But an Alewife Road resident said he’s 100 percent in favor of the project and it’s time Plymouth embraced this new technology.

And Rev. Bob Stott, who lives in the downtown area, said Plymouth needs to embrace safe, renewable energy like this.

“If I could have a wind turbine in my backyard, I would have it today,” Stott added.

The ZBA plunged into a lengthy, scientific discussion regarding the sound analyses before closing the hearing.

ZBA members Bill Keohan, Michael “Buster” Main, James Simpson and Chairman Peter Conner all said they had to support the project because it meets the standards set forth in the town’s wind energy bylaw.

After studying the possible health impacts of wind turbines, ZBA member Ed Conroy said he concurs with doctors and a recently released state study that determined that wind turbines do not pose a health hazard. However, Conroy said, he doesn’t like the location of the turbine, in a declivity, which will only add to the noise and possible sleep deprivation for its neighbors.

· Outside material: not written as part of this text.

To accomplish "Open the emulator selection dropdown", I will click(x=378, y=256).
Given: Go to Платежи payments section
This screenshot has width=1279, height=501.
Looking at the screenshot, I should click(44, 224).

The ZBA voted, 4-1, in favor of granting the special permit. Conroy intimated that it’s likely the project’s opponents will appeal that decision.

Source:  By Emily Clark, Wicked Local Plymouth, www.wickedlocal.com 21 April 2012

This article is the work of the source indicated. Any opinions expressed in it are not necessarily those of National Wind Watch.

The copyright of this article resides with the author or publisher indicated. As part of its noncommercial effort to present the environmental, social, scientific, and economic issues of large-scale wind power development to a global audience seeking such information, National Wind Watch endeavors to observe “fair use” as provided for in section 107 of U.S. Copyright Law and similar “fair dealing” provisions of the copyright laws of other nations. Send requests to excerpt, general inquiries, and comments via e-mail.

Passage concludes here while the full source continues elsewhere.